◆ **Extract provided**
Homer Simpson: Marge, an eagle is our country's mascot. Fighting him is like kicking George Washington in his wooden nuts!
Homer Simpson: Ha-ha! Stupid eagle! It wasn't the mouse we were after, it was you! Marge! Preheat the oven!
Homer Simpson: (TO EAGLE) Seems almost a shame I'm gonna have to bang you against a wall till you die.
Lisa Simpson: No! Let's take the eagle to Shelbyville Animal Rescue. Where you took that injured hummingbird you found on the front lawn.
Lisa Simpson: Or, maybe we can nurse him back to health and set him free in the wild.
Homer Simpson: Okay. Bart, think of a name. Make it great. (VERY ENTHUSED) Insanely, unbelievably great!
Bart Simpson: Squawky, until I met you, I never thought I could love something bald.
Homer Simpson: Oh my God! Brace yourselves, family. We're about to meet a being with intelligence far beyond ours. Boy, get me my baseball bat.
Lisa Simpson: His company perfected electric cars and then gave away the patents! He changed the way Hollywood drives!
Homer Simpson: (PROUD) And now he's landed in our yard, on my son's bike and on our mailman's leg.
Mailman: (THRILLED) Honey! Guess who crushed me? I'll give you a hint... his first name is Elon. (NODS HAPPILY) That's right!
ELON MUSK: What did bring me to Springfield? Well, to start with, I'm an idea man. It's my raison d'être.
ELON MUSK: In my personal drought, I'm traveling the country, quietly by spaceship, looking for... inspiration.
Lisa Simpson: That's so sad. Maybe we're the same, two lost ships in the intellectual sea, each of whom could inspire the other to...
Homer Simpson: (INTERRUPTING) Hey Elon, if you're interested, you could come to the nuclear plant where I work tomorrow.
Homer Simpson: Fine. We'll both go. And if anybody asks you something you don't understand, just say, "protons."
ELON MUSK: Homer, if we're gonna carpool together, there's one thing you have to know.
Homer Simpson: "Ass, gas or grass, no one rides for free." It's as old as the Bible.
ELON MUSK: No, it's that I don't talk to anyone unless they provide the mental stimulation I seek.
Lisa Simpson: (SMALL LAUGH) Hi, I didn't want to miss one more chance to spend time with Mr. Musk. (TURNS TO MUSK) It is such an honor.
ELON MUSK: Oh wow! That's an idea! White meatballs. Synthetic meat that you can print from your printer. Say something else. Please, now!
ELON MUSK: Tase... bro... chocolate rain. Use electroplating to remove metal ions from rainwater, making it suitable for drinking!

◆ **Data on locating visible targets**
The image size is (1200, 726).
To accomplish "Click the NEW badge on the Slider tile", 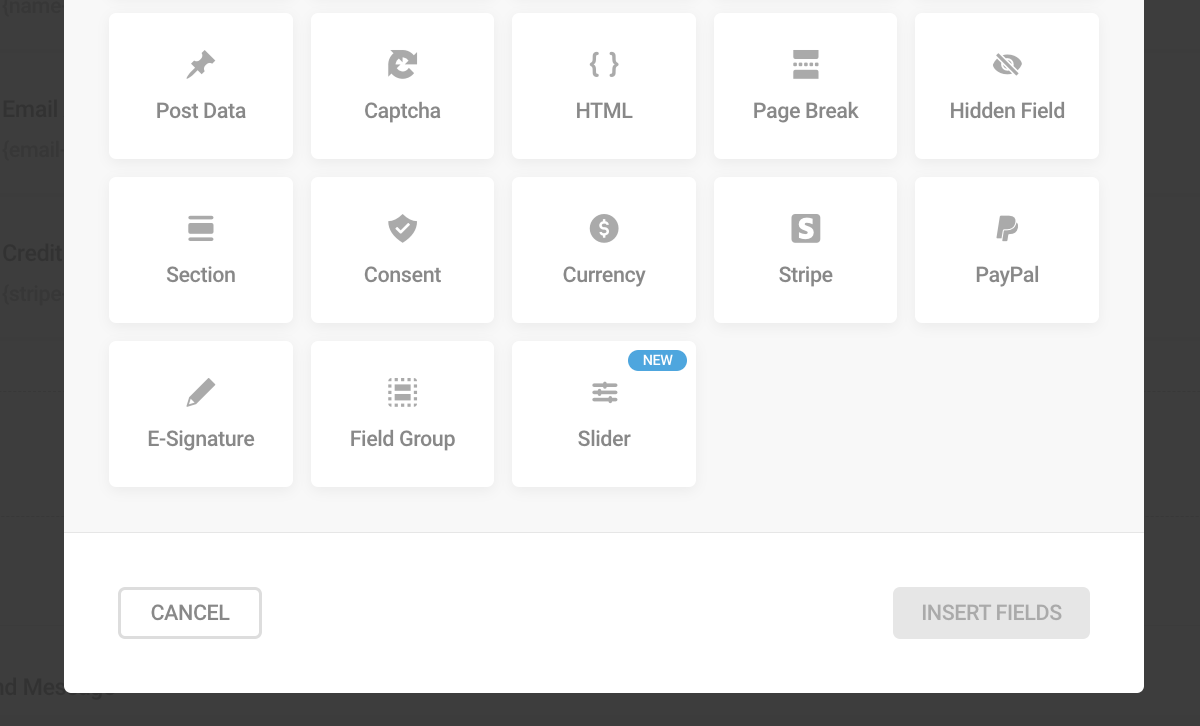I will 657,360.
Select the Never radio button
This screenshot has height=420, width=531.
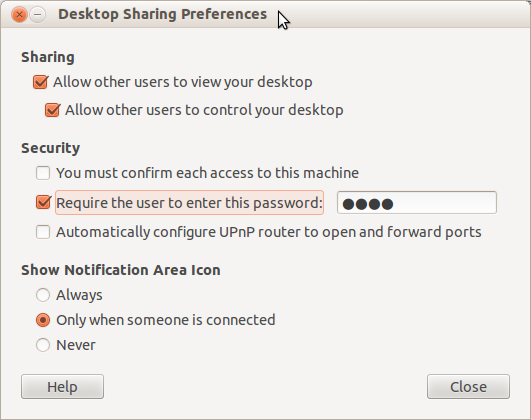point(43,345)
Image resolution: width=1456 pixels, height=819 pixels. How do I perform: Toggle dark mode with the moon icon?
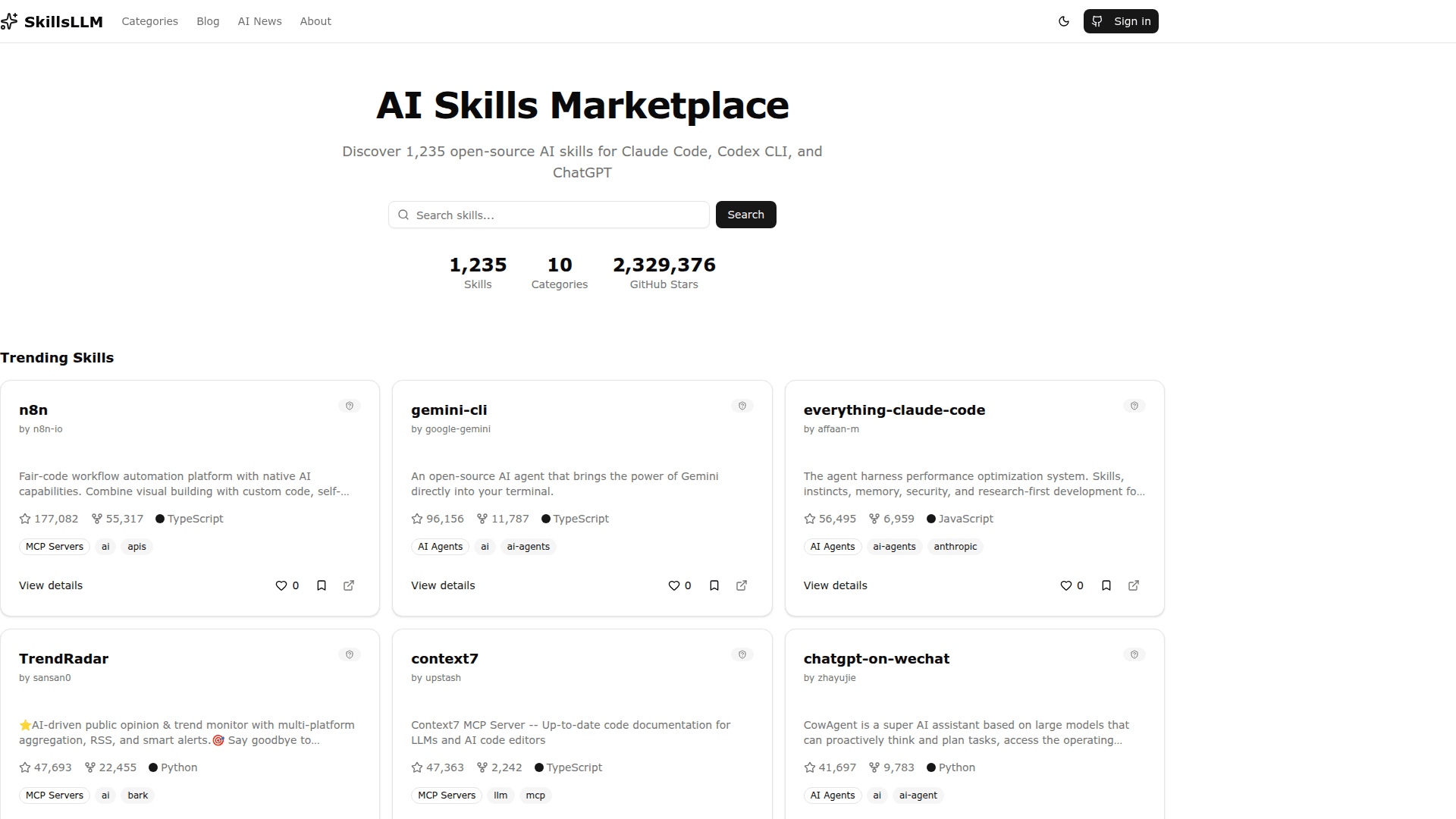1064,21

◆ **Direction**
Print word for word the passage of the Simpsons dialogue that opens with the words containing "Homer Simpson: Ha-ha!" and closes with "in the wild.".

◆ **Output for this task**
Homer Simpson: Ha-ha! Stupid eagle! It wasn't the mouse we were after, it was you! Marge! Preheat the oven!
Homer Simpson: (TO EAGLE) Seems almost a shame I'm gonna have to bang you against a wall till you die.
Lisa Simpson: No! Let's take the eagle to Shelbyville Animal Rescue. Where you took that injured hummingbird you found on the front lawn.
Lisa Simpson: Or, maybe we can nurse him back to health and set him free in the wild.